Intense. Violence is brought upon those who expect and project violence from within themselves.

To follow what Wink calls “Jesus’ Third Way” is to start with oneself. It’s the “Third Way” because the other two are the two poles of the single axis of the pervasive Myth of Redemptive Violence: the aggressor and the victim. Both of these archetypes exist within.

The path to the Third Way is through knowing the first two. This is a spiritual journey. It is the prepersonal, personal, and transpersonal. We start by being victims to life, diffusely identified, capable of being injured by everything. Then, we revolt, we define ourselves in opposition, and become the aggressors. Finally we learn to leave behind the violence, not by destroying it (which would be more violence) but by transforming it into creative action and by letting it atrophy through focusing instead on peace.

The first step for me, then, is to meet the violence within, and perhaps to discover that there is a distinction between violence and aggression.

According to Seth:

What is usually forgotten is the real nature of aggressiveness, which in its truest sense simply means forceful action. This does not necessarily imply physical force, but instead the power of energy directed into a material action.

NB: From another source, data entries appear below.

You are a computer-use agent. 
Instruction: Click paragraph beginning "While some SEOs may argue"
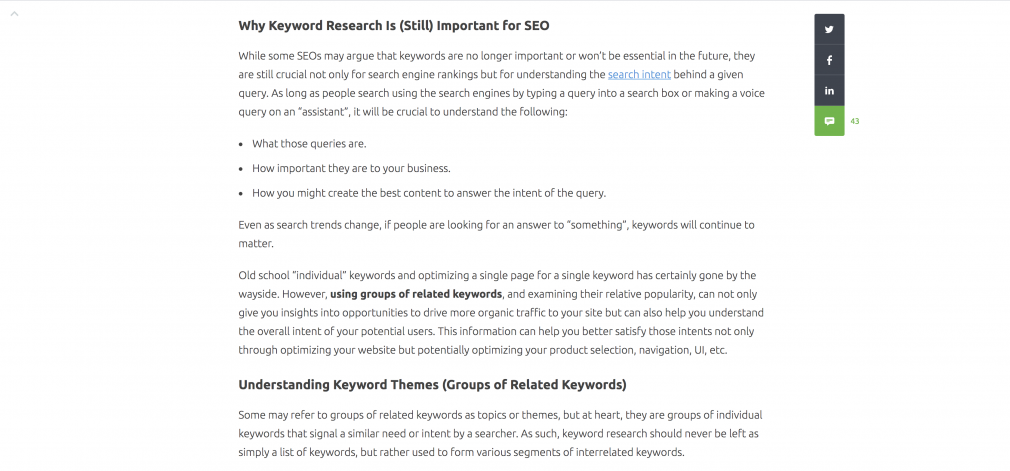coord(502,84)
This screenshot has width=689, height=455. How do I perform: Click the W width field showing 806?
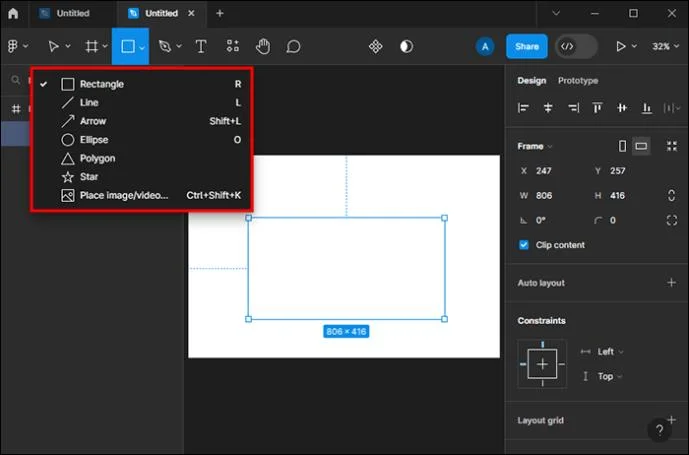[x=553, y=195]
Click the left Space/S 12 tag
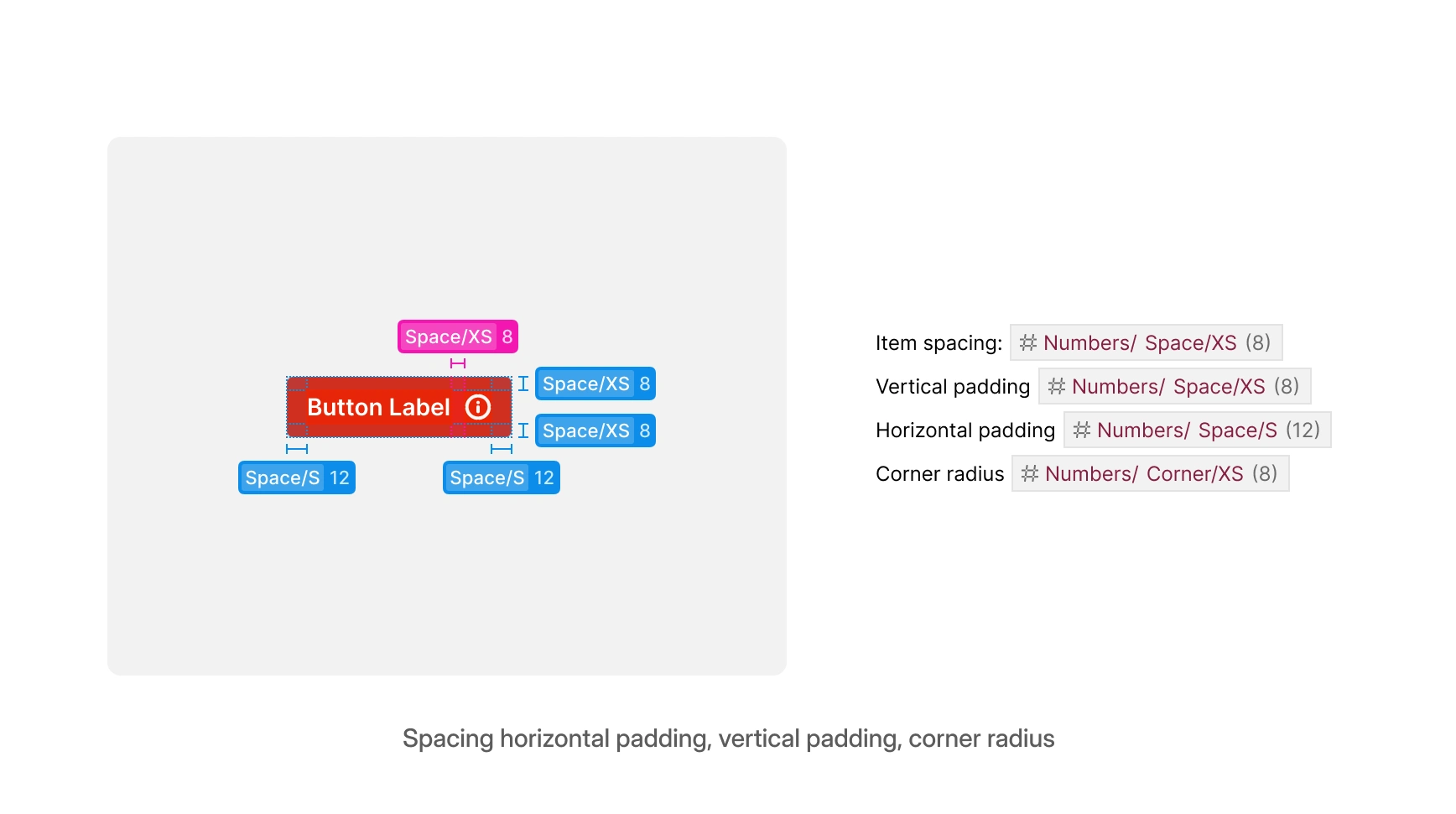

Birth is perhaps the most forceful aggression, in your terms, of which you are capable in your system of reality. In the same way, the growth of any idea into temporal realization is the result of creative aggression. It is impossible to try to erase true aggressiveness. To do so would obliterate life as you know it.

Any attempt to impair the flow of true aggression results in a distortive, uneven, explosive pseudo-aggression that causes wars, individual neurosis, and a great many of your problems in all areas …

Violence occurs only when the natural expression of aggression has been short-circuited. The sense of power felt during such episodes is the result of repressed energy suddenly released, but the individual is always at the mercy of that energy then — submerged within it, and passively carried with it.

Thus, here is a beginning point for self-transformation: to inquire into how I experience my aggression in daily life — and how I repress it. I think that this confusion of aggression with violence, and the consequential repression of all aggressive impulses as being dangerously violent, is the starting point for many of the difficulties and issues I have with violence on an inner plane.